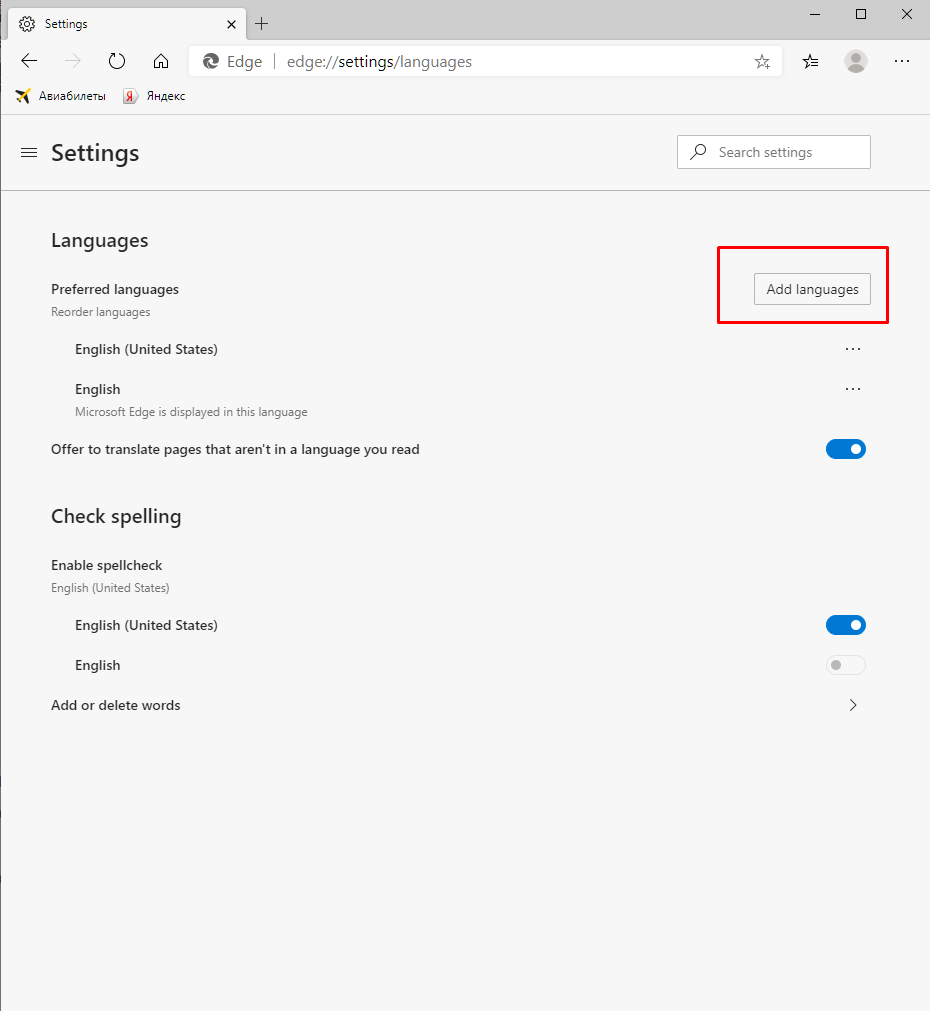Open the Settings hamburger navigation menu
The image size is (930, 1011).
pos(29,153)
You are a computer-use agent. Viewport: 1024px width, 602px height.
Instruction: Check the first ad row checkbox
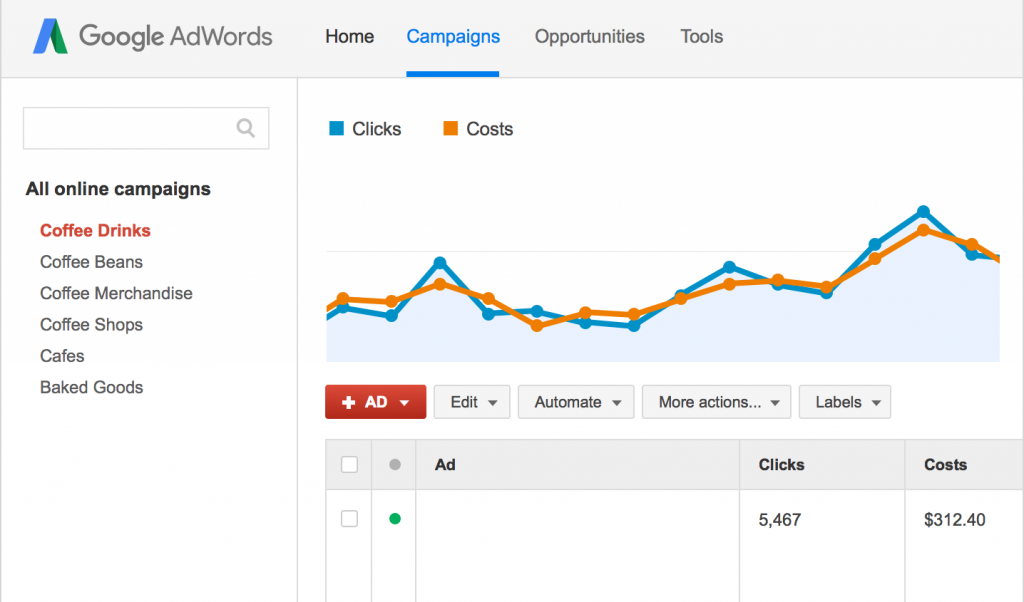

◆ ◆ ◆ ◆

Your copy must hold exactly the lines from the one with "You are a computer-use" to the end of the records above, both included, and no pictures.

▶ EXERCISE RESULT:
You are a computer-use agent. Viewport: 1024px width, 602px height.
Instruction: Check the first ad row checkbox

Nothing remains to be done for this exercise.